Momenteel worden reeds periodiek benchmarks voor luchthaventarieven alsmede onderliggende kosten-, opbrengsten- en produktiviteitsontwikkelingen in Europa uitgebracht door instituten als Cranfield University en het Transport Research Laboratory. De Air Transport Research Society bereidt een jaarlijks uit te brengen wereldwijde luchthavenbenchmark voor. Dergelijke instellingen mogen in staat worden geacht een objectieve vergelijking uit te voeren. Bij benchmarkstudies duiken ongetwijfeld vergelijkbaarheidsproblemen op, doordat niet alle luchthavenexploitanten zich exact met hetzelfde complex van activiteiten bezighouden of doordat niet exact vergelijkbare tarieven in rekening worden gebracht. De luchthaven Frankfurt is bijvoorbeeld actief in de afhandeling terwijl op Schiphol deze activiteit via concessies aan zelfstandige afhandelingsbedrijven is uitbesteed. Een ander voorbeeld is dat de luchthaven Londen-Heathrow apart een check-in desk tarief in rekening brengt, terwijl dit op Schiphol in de passagiersgelden is verdisconteerd. Voor dergelijke verschillen dient uiteraard gecorrigeerd te worden in een benchmark. Echter voor de marge waarbinnen zich de afzonderlijke luchthaventarieven van de verschillende luchthavens bevinden zijn deze onzekerheidsmarges minder belangrijk.

De leden van de VVD-fractie lezen in de memorie van toelichting op bladzijde 6 dat de exploitant de rechtvaardigheid van de tarieven en voorwaarden moet expliciteren in het licht van de wetgeving, in het licht van de aard en de kwaliteit van de betreffende dienstverlening en in het licht van wat bijvoorbeeld internationaal te doen gebruikelijk is op toonaangevende luchthavens.
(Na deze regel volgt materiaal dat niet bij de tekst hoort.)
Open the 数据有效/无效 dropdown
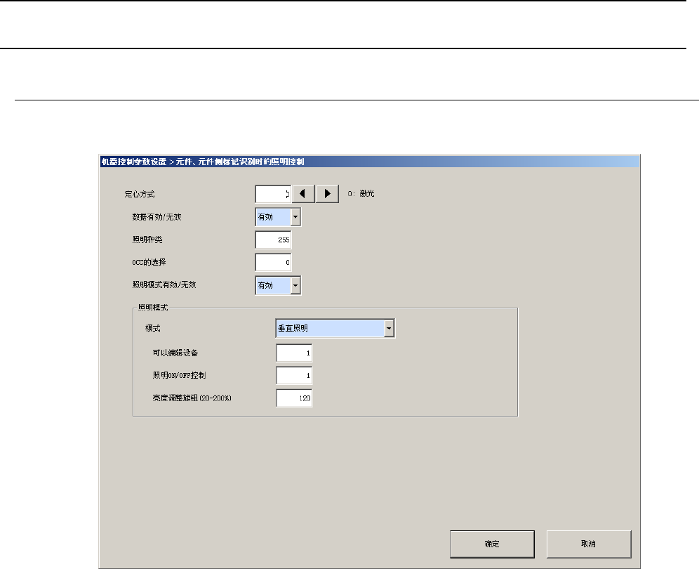 (295, 217)
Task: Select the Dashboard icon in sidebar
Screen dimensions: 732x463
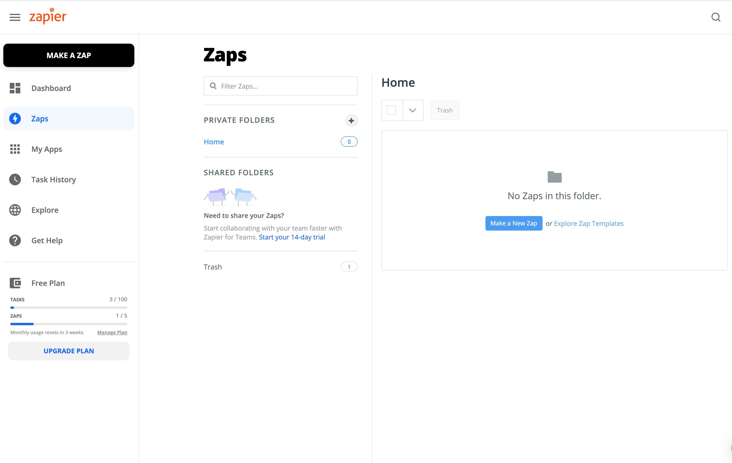Action: pyautogui.click(x=15, y=88)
De NMa kan de laatstgenoemde benchmarking in zijn toetsing van de redelijkheid betrekken. Deze leden vragen of kan worden aangegeven wat de resultaten zijn van de benchmarking met betrekking tot de huidige tarieven.

Er heeft geen specifieke benchmarking plaatsgevonden met betrekking tot de huidige tarieven in relatie tot de kwaliteit van de dienstverlening, zoals bedoeld in de memorie van toelichting. Wel heeft Transport Research Laboratory (TRL) onlangs de Review of Airport Charges 2001 gepubliceerd, een update van haar jaarlijkse benchmark.
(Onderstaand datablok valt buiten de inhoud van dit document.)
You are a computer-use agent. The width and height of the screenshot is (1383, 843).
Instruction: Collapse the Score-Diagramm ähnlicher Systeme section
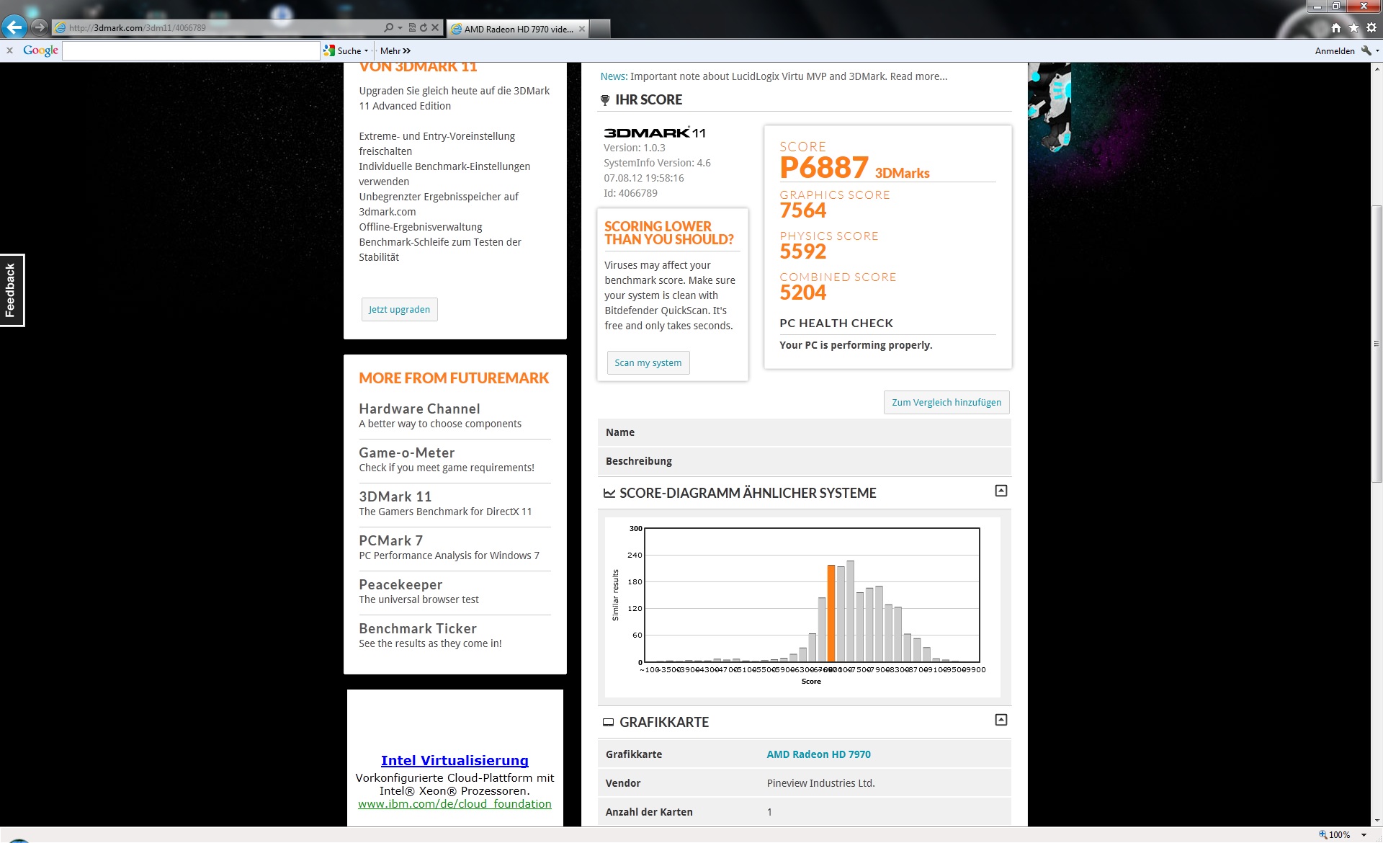[x=1001, y=491]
TRL heeft van 50 luchthavens wereldwijd de «aeronautical» kosten in 2001 berekend van een «turnaround», te weten een landing, parkering en start) voor acht representatieve vliegtuigtypes en vervolgens een rangorde gemaakt op basis van de geaggregeerde kosten van de acht vliegtuigtypes in een gemeenschappelijke valuta (SDR=Special Drawing Right). In deze rangorde, van «duur» naar «goedkoop», staat Schiphol op plaats 13, na bijvoorbeeld Wenen (8), Frankfurt (11) en Parijs-Charles de Gaulle (12), maar voor bijvoorbeeld Zürich (18), Londen-Heathrow (25) en Kopenhagen (26). Na correctie voor de «air passenger tax», een heffing van de Britse overheid, zou Londen-Heathrow overigens nog voor Wenen op plaats 8 terechtkomen.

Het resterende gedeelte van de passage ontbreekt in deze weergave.